Voilà une maison qui défie le temps ! Bientôt cinquante ans d’existence, une gastronomie au long cours et la même famille aux commandes. En 1978, Pierre et Chantal Fulci créent leur restaurant dans une ancienne poterie où on fabriquait autrefois la vaisselle en «terraille» (1). Tout un symbole à l’entrée de ce village d’art marqué par l’essor de la poterie au XVIIIe siècle et de la verrerie d’art dans les années 50. En 2007, leur fils, Michaël, ancien de Jean Bardet à Tours, de Roger Vergé au Moulin de Mougins, d’Alain Ducasse au Louis XV à Monaco et au Plaza Athénée à Paris, prend sa première place de chef puis leur succède en 2012.
Ce rappel d’histoire n’est pas inutile alors que le temps s’accélère dans le milieu de la gastronomie. De jeunes talents venus de tous horizons bousculent les chefs en place, des pans entiers de la restauration sont fragilisés et aucune ancienneté n’est une assurance tous risques. C’est beau la longévité, mais c’est long et on est vite classé « table d’avant »! Dans ce contexte, j’ai retrouvé la « maison Fulci » (un macaron au guide Michelin depuis 1990) plutôt solide sur ses fondamentaux: le respect du produit et la rigueur même si tout le monde s’approprie ces vertus, enfin la manière dont Michael Fulci réussit l’équilibre entre tradition et créativité.

Sa révolution culinaire, il l’a accomplie sans précipitation, dès les premières années de son «règne». Moins de brassées de fleurs, moins de solennité dans le décor et l’art de la table, du style sans excès de ponctuation… Dans la salle voûtée ou sur la terrasse protégée par un bougainvillée et une treille majestueuse, on a retrouvé, intact, le charme de ce restaurant protecteur et une gastronomie qui ne s’est pas démonétisée au fil des années.

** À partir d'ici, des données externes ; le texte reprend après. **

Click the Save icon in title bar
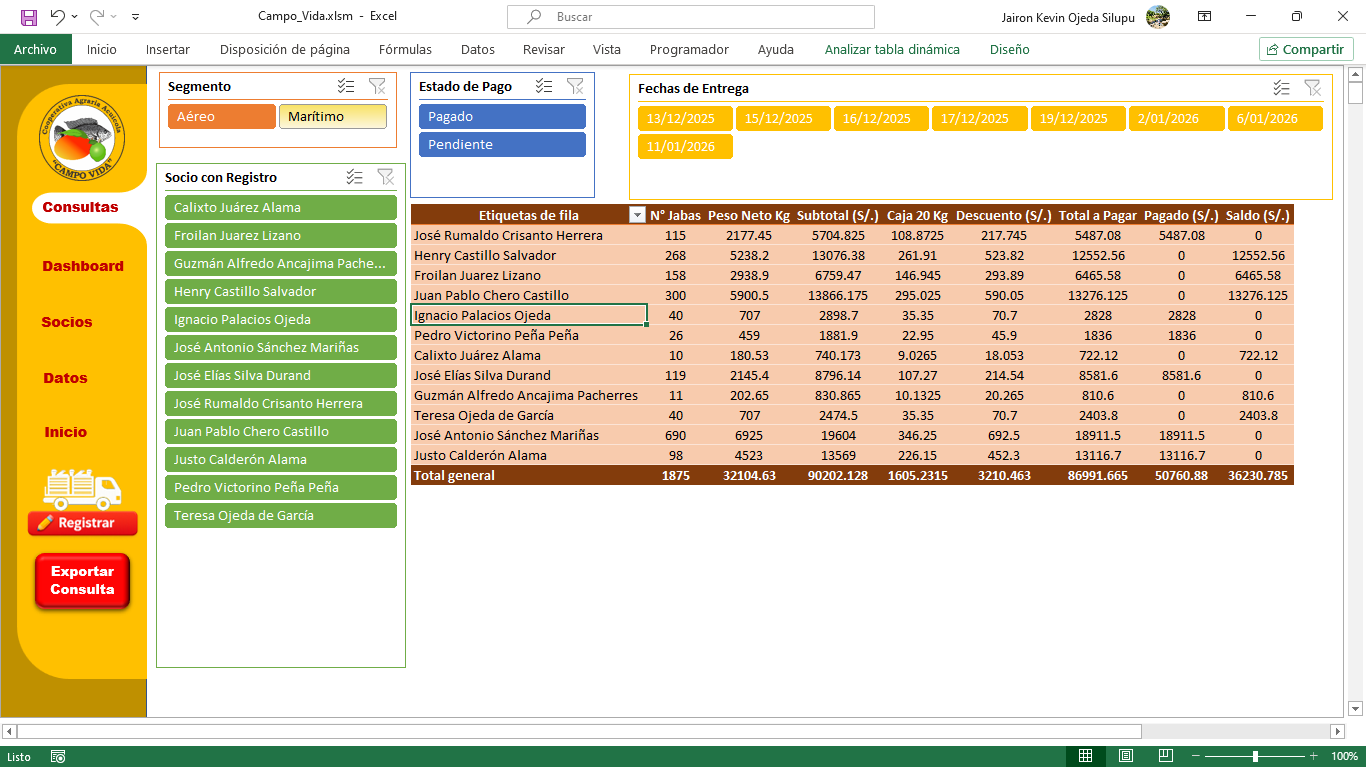point(29,17)
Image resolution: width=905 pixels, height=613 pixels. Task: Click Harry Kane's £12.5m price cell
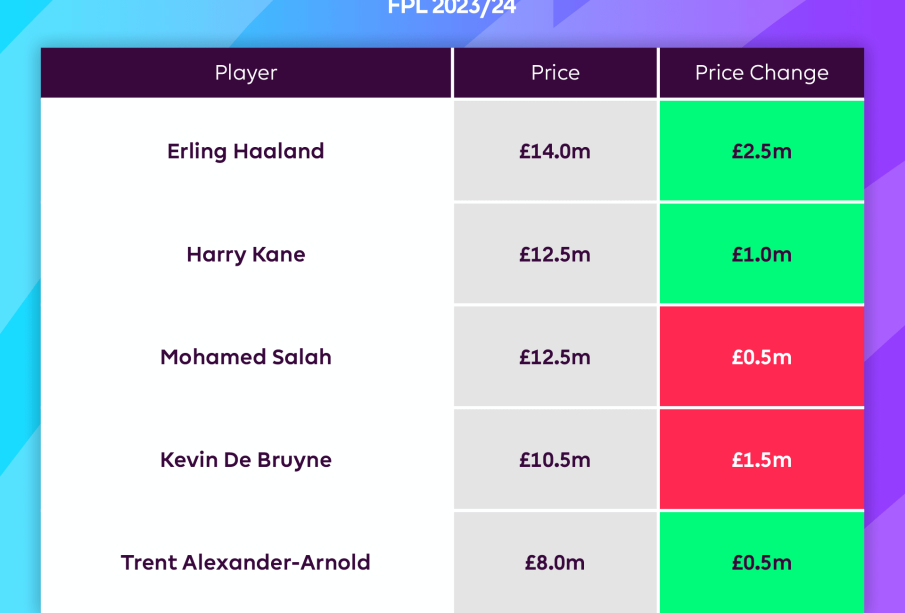(555, 254)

Aujourd’hui est un autre temps, passionnant mais incertain pour la restauration, quels que soient le niveau et la valeur. Michael Fulci l’aborde avec sérieux et n’a pas dévié de sa route. Un signe : depuis cinq ans, il a choisi pour second et désormais associé, Emilien Brietz, ex du Louis XV-Alain Ducasse, riche de cette expérience et de celles menées auprès de Guy Savoy et de Yannick Alléno. Aux Terraillers, ce qui est plutôt rare, il est revenu sur le lieu de son apprentissage et partage les convictions de cette table étoilée : conserver l’identité maison, innover sans déconcerter, se tenir à l’écart de toute chapelle.


La carte s’ouvre sur la courgette fleur farcie à la truffe noire, huile de pistil, émulsion de courgette, une recette « signature », comme un marqueur en hommage à son créateur, bien connu dans la maison, Pierre Fulci. La suite tient la promesse initiale : le produit travaillé sous plusieurs angles, cuissons, accords, saveurs et textures… Une créativité sereine dans un décor du patrimoine.

Ainsi la facture légère du cèpe grillé, son voile à l’estragon, salade de copeaux de cèpe au vieux parmesan et pissaladière de cèpe laqué au four. Puis la carabineros (langoustine à l’habit écarlate) simplement grillée, fleur de melon brûlé à la flamme, bisque de carabineros au bouillon de melon, tartare et tête farcie façon gratin.

Du pagre laqué barbecue, carotte, gingembre, poivre vert, fanes de carottes infusées et jus de tête, à l’agneau rôti au thym, son jus et légumes grillés à la sarriette, anchois au barbecue, copeaux de pêche, on aime cette conduite précise et en finesse, même si on n’adhère pas à tout, notamment à certains desserts plus hésitants (la fraise en textures, meringue, sorbet et granité végétal, fraise glacée, vinaigrette fraise-sauge). Le chariot de fromages conforte le sérieux étoilé de la maison et si la carte des vins roule moins carrosse qu’auparavant,elle conserve des accords mets-vins d’excelllente facture.


Quant à la complicité entre Michaël et Émilien, elle garantit la suite de l’histoire, celle d’une adresse toujours dans le jeu étoilé de la Côte d’Azur et d’une table comme on les aime, calme et droite, sans excès de médiatisation et tout à ses saveurs. Comme on le dit encore, c’est une valeur sûre.
(1) « terraille », terre amassée dans les champs.

Les Terraillers,11 Chemin Neuf, Biot. Tél : 04 93 65 01 59. Menus 107, 127 et 175 € (menu surprise en 8 services). Formule déjeuner 75 € sauf dimanche et fériés. Fermé lundi, mardi.